WHAT IS NEEDED. Each line from the one containing "Collapse the B1 Intermediate Speaking folder" through the end of the records below must be repeated exactly, and no other line.

[Dataset records]
- Opening Delimiter -
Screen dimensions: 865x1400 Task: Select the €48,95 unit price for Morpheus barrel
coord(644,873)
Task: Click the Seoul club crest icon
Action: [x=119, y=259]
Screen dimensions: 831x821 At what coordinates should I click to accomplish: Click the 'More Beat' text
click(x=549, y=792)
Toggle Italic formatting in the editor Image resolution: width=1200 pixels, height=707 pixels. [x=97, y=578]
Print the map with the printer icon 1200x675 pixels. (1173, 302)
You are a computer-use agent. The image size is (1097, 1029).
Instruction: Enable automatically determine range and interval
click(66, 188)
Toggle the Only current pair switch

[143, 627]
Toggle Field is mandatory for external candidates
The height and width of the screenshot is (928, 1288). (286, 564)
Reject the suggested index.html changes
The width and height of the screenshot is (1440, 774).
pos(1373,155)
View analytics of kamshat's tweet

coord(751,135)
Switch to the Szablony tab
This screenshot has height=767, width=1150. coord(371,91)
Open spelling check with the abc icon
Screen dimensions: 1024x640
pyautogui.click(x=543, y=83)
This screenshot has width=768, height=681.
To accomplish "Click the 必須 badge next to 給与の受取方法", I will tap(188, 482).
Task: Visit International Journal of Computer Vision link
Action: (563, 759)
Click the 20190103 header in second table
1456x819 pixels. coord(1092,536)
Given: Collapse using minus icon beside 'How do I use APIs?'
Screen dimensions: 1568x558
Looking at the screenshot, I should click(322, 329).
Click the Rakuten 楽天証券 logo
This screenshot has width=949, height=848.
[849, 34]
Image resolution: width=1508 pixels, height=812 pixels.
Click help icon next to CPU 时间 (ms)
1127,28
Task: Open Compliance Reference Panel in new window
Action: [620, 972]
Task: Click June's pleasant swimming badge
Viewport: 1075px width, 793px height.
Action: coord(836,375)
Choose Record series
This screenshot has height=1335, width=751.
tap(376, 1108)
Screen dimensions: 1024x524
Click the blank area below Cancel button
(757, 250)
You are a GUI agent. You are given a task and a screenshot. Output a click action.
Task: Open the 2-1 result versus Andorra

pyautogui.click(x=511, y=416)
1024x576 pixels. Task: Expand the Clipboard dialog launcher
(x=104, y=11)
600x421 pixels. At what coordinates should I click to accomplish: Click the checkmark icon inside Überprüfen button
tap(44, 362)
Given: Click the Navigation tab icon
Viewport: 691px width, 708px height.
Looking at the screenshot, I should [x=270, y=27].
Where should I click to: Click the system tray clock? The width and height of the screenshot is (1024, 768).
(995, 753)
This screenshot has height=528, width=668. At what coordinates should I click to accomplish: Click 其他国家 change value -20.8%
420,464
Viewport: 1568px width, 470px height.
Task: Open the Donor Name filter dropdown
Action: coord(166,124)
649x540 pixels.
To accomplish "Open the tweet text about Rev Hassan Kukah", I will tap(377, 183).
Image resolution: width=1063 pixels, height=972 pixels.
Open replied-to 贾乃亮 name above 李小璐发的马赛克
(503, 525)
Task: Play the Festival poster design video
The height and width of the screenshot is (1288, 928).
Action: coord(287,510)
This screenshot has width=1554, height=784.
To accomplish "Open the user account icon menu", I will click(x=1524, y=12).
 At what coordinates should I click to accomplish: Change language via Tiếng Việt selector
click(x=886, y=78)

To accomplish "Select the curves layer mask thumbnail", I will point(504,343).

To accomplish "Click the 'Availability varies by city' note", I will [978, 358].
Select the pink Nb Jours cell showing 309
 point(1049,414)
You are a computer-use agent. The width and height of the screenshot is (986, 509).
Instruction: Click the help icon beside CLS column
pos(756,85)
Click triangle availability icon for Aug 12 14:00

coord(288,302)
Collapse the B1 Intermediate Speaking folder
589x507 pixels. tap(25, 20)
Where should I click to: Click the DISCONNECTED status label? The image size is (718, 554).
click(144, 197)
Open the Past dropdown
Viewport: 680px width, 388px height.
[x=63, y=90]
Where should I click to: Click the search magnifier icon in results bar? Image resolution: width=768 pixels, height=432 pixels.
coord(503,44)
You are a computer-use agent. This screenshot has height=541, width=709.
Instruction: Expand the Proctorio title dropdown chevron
- Closing Delimiter -
RESULT BELOW.
Collapse the B1 Intermediate Speaking folder
589x507 pixels. tap(25, 20)
Where should I click to: Click the DISCONNECTED status label? The image size is (718, 554).
click(144, 197)
Open the Past dropdown
Viewport: 680px width, 388px height.
[x=63, y=90]
Where should I click to: Click the search magnifier icon in results bar? Image resolution: width=768 pixels, height=432 pixels.
coord(503,44)
You are a computer-use agent. This screenshot has height=541, width=709.
Instruction: Expand the Proctorio title dropdown chevron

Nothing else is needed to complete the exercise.